Wherever the string "content" shows up in the material below, copy that line.

────────

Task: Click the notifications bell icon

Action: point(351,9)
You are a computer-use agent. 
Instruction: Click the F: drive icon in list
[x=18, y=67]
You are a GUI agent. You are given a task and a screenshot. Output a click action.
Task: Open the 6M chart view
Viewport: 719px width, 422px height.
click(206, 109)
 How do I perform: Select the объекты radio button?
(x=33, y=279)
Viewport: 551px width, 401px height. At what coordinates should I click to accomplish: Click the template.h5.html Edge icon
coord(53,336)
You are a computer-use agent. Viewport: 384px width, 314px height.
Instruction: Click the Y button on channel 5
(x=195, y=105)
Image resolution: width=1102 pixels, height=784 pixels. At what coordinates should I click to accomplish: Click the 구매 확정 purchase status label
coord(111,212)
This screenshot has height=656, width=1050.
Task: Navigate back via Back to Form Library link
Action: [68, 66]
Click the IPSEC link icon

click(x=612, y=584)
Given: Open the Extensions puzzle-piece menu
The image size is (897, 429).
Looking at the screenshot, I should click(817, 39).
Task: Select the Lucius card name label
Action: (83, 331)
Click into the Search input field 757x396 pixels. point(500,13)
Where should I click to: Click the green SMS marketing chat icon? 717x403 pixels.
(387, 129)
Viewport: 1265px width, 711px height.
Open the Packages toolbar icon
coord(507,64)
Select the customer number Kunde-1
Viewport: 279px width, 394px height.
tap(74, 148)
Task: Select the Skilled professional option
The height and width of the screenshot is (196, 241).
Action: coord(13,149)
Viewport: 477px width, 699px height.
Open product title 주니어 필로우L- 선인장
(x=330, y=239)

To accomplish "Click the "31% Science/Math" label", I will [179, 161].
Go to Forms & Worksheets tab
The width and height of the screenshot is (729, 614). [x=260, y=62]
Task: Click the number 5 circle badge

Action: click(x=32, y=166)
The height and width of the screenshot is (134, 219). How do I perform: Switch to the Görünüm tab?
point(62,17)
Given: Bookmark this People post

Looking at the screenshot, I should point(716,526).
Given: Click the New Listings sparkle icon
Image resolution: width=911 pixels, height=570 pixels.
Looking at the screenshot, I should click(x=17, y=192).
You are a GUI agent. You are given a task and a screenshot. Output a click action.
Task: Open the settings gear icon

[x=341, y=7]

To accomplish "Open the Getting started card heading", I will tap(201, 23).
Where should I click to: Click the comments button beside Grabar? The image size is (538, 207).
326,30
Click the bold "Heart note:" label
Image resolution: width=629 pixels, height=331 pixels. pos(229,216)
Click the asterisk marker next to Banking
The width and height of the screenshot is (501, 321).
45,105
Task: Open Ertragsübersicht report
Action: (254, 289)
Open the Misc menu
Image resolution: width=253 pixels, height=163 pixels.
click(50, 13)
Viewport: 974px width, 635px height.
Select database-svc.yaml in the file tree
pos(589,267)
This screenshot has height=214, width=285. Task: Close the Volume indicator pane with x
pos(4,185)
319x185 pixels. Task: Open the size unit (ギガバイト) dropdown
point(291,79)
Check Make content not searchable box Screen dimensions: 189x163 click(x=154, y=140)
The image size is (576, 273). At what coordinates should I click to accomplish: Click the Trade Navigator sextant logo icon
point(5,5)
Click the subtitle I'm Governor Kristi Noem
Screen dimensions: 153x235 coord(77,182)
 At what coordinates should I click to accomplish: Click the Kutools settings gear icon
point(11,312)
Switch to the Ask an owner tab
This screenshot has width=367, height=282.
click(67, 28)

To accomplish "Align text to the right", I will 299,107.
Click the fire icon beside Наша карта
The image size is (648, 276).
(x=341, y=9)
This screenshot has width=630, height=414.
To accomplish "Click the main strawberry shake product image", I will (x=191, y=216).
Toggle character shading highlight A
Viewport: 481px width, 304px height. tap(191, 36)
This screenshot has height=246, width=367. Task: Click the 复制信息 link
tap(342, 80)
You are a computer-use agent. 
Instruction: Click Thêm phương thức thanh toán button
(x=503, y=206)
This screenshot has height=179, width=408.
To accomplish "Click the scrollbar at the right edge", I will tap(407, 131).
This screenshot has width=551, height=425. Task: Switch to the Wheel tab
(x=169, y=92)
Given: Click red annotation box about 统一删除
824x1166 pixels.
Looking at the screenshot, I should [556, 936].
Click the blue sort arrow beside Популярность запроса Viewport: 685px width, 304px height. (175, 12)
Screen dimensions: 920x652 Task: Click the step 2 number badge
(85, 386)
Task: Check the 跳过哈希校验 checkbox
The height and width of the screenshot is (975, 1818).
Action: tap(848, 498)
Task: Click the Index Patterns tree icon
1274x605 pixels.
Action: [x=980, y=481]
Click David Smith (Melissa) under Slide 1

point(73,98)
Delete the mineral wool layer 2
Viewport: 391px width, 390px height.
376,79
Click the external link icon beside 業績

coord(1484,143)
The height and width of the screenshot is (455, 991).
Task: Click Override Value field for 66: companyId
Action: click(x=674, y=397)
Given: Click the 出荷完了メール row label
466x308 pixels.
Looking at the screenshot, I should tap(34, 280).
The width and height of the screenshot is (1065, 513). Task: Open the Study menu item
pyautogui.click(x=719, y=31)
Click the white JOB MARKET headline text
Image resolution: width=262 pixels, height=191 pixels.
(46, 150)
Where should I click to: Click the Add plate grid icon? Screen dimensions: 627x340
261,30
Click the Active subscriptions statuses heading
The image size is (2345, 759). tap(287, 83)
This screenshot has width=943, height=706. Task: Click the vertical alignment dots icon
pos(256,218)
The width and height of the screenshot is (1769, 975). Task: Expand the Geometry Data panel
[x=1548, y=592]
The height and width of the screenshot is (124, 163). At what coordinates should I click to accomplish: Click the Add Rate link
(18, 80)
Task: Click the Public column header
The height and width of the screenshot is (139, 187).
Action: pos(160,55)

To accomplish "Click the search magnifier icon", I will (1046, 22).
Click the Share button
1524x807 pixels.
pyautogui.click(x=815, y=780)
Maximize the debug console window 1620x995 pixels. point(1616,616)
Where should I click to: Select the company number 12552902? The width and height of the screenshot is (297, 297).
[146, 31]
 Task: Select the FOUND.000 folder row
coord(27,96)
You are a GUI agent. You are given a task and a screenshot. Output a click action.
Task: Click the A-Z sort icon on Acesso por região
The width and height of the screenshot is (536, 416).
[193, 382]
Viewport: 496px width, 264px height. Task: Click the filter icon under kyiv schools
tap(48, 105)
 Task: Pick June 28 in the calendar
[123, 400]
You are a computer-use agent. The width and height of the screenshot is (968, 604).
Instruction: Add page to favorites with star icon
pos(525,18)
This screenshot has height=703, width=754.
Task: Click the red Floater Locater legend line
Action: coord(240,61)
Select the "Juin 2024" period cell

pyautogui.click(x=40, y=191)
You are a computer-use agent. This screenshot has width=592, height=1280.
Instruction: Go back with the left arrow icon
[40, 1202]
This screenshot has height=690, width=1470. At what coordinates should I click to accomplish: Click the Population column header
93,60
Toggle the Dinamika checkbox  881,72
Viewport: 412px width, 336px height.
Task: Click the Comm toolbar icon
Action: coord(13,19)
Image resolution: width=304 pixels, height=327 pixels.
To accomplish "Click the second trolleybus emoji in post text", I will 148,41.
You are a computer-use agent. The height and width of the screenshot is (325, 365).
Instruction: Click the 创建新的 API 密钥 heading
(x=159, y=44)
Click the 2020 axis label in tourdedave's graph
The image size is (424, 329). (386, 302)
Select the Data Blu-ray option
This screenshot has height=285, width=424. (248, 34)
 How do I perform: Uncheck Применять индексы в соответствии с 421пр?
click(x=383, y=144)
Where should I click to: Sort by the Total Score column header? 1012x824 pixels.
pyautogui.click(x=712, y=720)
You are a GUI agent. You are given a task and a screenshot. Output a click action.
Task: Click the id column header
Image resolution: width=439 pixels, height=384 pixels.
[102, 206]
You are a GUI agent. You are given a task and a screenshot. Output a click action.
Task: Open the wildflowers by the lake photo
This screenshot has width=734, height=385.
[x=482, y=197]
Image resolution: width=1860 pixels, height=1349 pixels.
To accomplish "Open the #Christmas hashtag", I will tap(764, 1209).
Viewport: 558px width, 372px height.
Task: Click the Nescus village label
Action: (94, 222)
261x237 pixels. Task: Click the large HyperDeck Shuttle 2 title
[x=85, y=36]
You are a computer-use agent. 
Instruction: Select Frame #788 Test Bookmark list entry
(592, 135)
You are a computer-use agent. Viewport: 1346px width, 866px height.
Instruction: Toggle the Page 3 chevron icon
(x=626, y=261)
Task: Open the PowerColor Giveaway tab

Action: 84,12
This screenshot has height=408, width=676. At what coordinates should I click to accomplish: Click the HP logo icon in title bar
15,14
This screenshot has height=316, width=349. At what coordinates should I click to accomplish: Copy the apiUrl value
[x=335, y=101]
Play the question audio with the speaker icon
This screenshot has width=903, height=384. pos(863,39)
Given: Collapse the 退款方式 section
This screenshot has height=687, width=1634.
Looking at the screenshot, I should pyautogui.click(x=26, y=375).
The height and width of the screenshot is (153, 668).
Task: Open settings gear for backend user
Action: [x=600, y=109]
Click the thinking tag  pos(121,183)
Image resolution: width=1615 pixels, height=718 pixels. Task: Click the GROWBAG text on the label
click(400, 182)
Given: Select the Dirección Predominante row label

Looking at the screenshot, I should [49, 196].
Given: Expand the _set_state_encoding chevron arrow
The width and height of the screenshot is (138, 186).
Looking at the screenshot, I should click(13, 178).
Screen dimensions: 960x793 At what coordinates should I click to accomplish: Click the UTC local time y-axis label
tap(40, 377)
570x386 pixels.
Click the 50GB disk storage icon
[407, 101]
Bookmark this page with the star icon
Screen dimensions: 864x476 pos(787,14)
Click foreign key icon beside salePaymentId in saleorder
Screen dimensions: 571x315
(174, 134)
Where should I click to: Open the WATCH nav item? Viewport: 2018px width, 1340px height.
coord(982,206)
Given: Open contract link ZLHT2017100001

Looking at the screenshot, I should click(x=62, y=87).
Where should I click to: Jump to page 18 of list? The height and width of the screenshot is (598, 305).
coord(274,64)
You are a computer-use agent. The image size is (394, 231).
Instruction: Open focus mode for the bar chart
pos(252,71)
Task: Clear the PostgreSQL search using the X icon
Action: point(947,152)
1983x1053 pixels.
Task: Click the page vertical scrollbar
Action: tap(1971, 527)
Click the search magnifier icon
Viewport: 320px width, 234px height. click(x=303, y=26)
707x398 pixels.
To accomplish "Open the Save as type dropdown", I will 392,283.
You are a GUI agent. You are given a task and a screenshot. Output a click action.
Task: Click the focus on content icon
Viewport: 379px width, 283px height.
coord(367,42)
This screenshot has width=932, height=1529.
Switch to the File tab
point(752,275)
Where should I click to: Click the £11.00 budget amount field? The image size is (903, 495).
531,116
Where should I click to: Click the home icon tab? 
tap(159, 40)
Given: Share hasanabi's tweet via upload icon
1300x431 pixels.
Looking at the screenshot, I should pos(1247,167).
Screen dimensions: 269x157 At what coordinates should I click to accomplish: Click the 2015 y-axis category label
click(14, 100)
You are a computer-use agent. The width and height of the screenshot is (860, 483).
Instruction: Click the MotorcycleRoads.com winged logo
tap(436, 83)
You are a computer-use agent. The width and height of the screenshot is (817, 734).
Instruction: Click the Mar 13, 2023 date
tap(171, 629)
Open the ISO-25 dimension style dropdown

────────

- The completed task:
Check Make content not searchable box Screen dimensions: 189x163 click(x=154, y=140)
Task: Click the focus on content icon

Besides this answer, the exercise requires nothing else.